== Compiti ==
A - Secondo l'estratto sul Forum di Porto Alegre, quanti giornalisti si sono presentati al secondo appuntamento e da quanti paesi?
B - Trasforma in una lista JSON di stringhe le righe delle voci comprese tra quella che contiene "This screenshot has width=1336, height=622." e quella che contiene "Looking at the screenshot, I should (614, 134).", entrambe incluse. Usa una stringa per ogni riga e tralascia le righe vuote.

== Estratto del testo ==
------------------------

Porto Alegre. Le borse danzano
pericolosamente su teste e
tastiere. Le pance provano a
ritrarsi per tentare di passare nei
pochi centimetri che separano una
postazione di computer dall’altra.
Ci si muove a fatica nella sala stampa
del Forum. L’hanno sistemata in
posizione strategica (ovvero di
fronte ai grandi saloni delle conferenze),
l’hanno attrezzata con computer
nuovi fiammanti, ma hanno
esagerato a comprimere gli spazi.
O, forse, non hanno previsto che al
secondo appuntamento di Porto
Alegre si sarebbero presentati
3.000 giornalisti da 50 paesi.
Già, l’informazione. Una delle tematiche
a cui gli organizzatori del
Forum hanno lasciato più spazio,
per cercare di rispondere a una serie
di difficili quesiti.
Negli spazi dello splendido campus
della Pontificia università cattolica
(la Puc, sede principale del
Forum) sull’argomento si sono susseguite
conferenze, dibattiti, seminari.

------------------------

== Voci archiviate ==

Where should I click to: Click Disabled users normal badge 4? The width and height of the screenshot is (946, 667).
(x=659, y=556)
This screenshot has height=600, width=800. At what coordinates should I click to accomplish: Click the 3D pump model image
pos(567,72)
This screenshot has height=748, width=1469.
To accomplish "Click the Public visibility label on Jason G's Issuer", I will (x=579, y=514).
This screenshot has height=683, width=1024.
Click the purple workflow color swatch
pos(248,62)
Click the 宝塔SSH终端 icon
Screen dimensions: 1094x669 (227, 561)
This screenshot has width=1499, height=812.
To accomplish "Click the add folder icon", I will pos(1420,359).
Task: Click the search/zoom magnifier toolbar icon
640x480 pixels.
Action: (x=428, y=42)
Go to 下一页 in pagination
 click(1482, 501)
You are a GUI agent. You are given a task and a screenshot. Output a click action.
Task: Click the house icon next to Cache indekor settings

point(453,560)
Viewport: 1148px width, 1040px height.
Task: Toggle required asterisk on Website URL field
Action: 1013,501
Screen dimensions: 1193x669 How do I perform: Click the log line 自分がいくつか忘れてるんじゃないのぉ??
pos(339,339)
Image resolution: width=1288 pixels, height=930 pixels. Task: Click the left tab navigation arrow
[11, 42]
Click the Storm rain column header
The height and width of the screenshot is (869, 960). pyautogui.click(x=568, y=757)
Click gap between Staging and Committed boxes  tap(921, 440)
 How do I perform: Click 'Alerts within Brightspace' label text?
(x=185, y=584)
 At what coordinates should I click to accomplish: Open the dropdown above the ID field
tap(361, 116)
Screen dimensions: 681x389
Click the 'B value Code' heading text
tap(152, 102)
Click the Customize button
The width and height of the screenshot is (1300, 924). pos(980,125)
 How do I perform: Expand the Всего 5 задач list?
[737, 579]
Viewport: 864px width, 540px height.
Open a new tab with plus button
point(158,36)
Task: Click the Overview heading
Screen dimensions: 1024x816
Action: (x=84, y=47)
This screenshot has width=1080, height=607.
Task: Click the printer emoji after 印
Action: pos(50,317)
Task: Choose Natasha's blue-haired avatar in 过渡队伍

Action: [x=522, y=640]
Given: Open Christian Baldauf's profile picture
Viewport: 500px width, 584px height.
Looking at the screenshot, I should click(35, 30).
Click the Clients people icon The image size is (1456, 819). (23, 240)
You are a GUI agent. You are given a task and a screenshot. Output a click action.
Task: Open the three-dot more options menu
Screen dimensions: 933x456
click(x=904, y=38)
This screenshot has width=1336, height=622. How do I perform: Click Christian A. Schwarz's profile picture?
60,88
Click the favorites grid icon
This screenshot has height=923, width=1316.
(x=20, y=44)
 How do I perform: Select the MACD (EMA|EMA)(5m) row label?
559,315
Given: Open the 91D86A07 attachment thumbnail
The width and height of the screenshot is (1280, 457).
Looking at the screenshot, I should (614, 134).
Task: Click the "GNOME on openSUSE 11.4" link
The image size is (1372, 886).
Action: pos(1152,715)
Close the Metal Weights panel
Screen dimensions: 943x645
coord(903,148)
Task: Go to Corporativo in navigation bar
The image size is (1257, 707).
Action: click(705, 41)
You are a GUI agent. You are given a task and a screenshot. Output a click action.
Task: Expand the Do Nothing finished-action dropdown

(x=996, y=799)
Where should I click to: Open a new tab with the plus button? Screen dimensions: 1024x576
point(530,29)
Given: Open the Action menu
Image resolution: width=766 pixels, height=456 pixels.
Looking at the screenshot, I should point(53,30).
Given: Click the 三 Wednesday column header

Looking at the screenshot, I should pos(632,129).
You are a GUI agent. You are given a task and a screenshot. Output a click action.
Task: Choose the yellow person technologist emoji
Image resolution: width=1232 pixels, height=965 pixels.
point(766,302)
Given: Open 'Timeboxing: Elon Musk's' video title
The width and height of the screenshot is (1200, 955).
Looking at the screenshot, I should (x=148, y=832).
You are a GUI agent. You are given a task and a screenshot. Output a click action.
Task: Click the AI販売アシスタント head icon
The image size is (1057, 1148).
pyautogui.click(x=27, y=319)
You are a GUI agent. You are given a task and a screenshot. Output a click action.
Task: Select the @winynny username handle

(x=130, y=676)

------------------------

== Soluzioni ==
A - 3.000 giornalisti da 50 paesi.

B -
[
  "This screenshot has width=1336, height=622. How do I perform: Click Christian A. Schwarz's profile picture?",
  "60,88",
  "Click the favorites grid icon",
  "This screenshot has height=923, width=1316.",
  "(x=20, y=44)",
  " How do I perform: Select the MACD (EMA|EMA)(5m) row label?",
  "559,315",
  "Given: Open the 91D86A07 attachment thumbnail",
  "The width and height of the screenshot is (1280, 457).",
  "Looking at the screenshot, I should (614, 134)."
]